As almost all p.(Met139Thr) carriers originated from the late settlement areas of Eastern and Northeastern Finland, the geographic distribution of the variant fits well with the known inhabitation patterns of the country and suggest a single origin.29, 30 Consequently, we made an effort to validate this hypothesis by analyzing the genomic region encompassing the AICDA gene in the individuals of the SiSu cohort. We identified linkage disequilibrium blocks upstream and downstream the p.(Met139Thr), suggesting the actual architecture of the region as reflecting the remnants of a wider previous haplotype that has potentially included the variant.
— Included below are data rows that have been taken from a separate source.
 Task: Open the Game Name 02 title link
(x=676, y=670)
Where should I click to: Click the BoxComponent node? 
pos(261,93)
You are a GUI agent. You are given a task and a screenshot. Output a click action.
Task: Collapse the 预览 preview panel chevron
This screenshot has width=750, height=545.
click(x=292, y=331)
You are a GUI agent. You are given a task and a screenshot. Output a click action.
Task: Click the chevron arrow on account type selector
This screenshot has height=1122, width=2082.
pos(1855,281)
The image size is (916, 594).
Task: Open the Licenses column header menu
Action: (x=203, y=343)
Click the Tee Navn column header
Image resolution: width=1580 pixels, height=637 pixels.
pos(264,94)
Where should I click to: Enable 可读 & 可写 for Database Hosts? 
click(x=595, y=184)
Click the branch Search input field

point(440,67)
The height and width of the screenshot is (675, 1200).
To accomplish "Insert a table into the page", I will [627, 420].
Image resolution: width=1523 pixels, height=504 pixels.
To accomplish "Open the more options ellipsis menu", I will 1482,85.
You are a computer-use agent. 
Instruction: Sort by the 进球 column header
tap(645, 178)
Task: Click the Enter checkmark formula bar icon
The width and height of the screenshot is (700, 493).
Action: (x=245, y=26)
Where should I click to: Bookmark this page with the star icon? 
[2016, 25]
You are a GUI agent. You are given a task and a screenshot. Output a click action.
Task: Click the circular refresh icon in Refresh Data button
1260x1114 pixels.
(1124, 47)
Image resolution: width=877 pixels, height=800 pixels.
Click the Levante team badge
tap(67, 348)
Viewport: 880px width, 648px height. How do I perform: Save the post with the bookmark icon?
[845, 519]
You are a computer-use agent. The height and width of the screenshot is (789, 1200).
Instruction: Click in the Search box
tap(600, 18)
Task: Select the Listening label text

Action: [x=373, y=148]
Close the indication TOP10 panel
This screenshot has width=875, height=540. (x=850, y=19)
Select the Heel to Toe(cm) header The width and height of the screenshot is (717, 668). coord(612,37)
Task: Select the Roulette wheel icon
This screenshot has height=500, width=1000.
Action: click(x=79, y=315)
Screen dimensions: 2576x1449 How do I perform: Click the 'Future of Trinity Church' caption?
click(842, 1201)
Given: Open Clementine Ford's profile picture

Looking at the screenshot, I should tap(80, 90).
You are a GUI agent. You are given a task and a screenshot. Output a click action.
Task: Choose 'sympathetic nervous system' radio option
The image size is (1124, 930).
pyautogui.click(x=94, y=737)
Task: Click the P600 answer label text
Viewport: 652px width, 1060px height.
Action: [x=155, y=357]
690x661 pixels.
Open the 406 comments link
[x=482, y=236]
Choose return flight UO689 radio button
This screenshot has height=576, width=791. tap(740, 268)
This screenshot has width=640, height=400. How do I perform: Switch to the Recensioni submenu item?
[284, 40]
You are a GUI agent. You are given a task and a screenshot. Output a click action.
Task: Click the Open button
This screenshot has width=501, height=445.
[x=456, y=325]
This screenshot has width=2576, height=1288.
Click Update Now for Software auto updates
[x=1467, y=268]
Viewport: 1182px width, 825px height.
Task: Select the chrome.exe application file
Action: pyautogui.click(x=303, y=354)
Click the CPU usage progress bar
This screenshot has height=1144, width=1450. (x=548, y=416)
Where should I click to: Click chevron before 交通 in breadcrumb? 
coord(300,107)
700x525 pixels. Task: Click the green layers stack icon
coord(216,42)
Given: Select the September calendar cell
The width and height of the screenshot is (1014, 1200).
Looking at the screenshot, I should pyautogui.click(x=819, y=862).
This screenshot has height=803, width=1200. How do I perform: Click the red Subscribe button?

The small number of the carriers and, mostly, the presence of a recombination hot spot of 10 kb surrounding the AICDA gene31 could have limited our ability to identify the ancestral allele. In order to overcome these limitations, we further studied the haplotype structure of the surrounding areas in all the p.(Met139Thr) carriers included in the SiSu project and three epidemiological and clinical Finnish sample collections. A segregation analysis revealed a shared haplotype of 207.57 kb inclusive of the variant, with no apparent recombination events in the 31 carriers. This was surrounded by a partially conserved genomic region of 901 kb where a limited amount of recombination events had taken place. The outlined genetic structure comprises the likely ancestral founder allele. Our hypothesis of a single mutation event and shared ancestry was also further strengthened by the finding that all p.(Met139Thr) carriers shared more of their genome than the general population (2.25-fold increased IBD).

AID deficiency is clinically characterized by severe antibody deficiency, lymphatic nongranulomatous hyperplasia with hyperplastic germinal centers and inflammatory complications like hematologic autoimmunity, chronic hepatitis, diarrhea and aseptic arthritis.16, 17 Our patients display a uniform matching phenotype. The patients of family I have a longer follow-up than most patients in the current literature, lending insight into the long-term consequences of the disease. To the best of our knowledge, the patients have developed several previously unreported systemic, renal and gastrointestinal autoimmune complications (Table 1 and Supplementary Information). However, aggressively substituted younger patients in families II–IV seem to have few autoimmune problems. Unlike in common variable immunodeficiency, granulomatous lymphadenitis is not a previously described feature of AID deficiency. A pronounced and difficult to treat granulomatous lymphadenopathy was noted in family I and confirmed by biopsies. Unfortunately, no archived tissue samples were available. As this occurred during a familial tuberculous mini-epidemic, it suggests that infectious causes of granulomas should always be excluded in AID deficiency. Opportunistic lethal infections in I-I were likely caused by secondary immunosuppression and are also not a feature of AID deficiency. Whether AID deficiency is able to cause spontaneously terminated pregnancies should be further studied (cf. Supplementary Information).

In summary, we identified a single variant affecting the function of the protein accounting for all diagnosed AID deficiencies in Finns. In all likelihood, p.(Met139Thr) is a Finmajor founder mutation and AID deficiency belongs to the FDH. This phenomenon closely resembles the known p.Arg112Cys founder allele in French Canadians, but 3p.(Met139Thr) is even more prevalent in Finns.8 Taken together, these findings underline the correlation between the genetic structure of the population and the distribution of genetic disorders, and emphasize the benefits of researching population isolates with systematic health records available.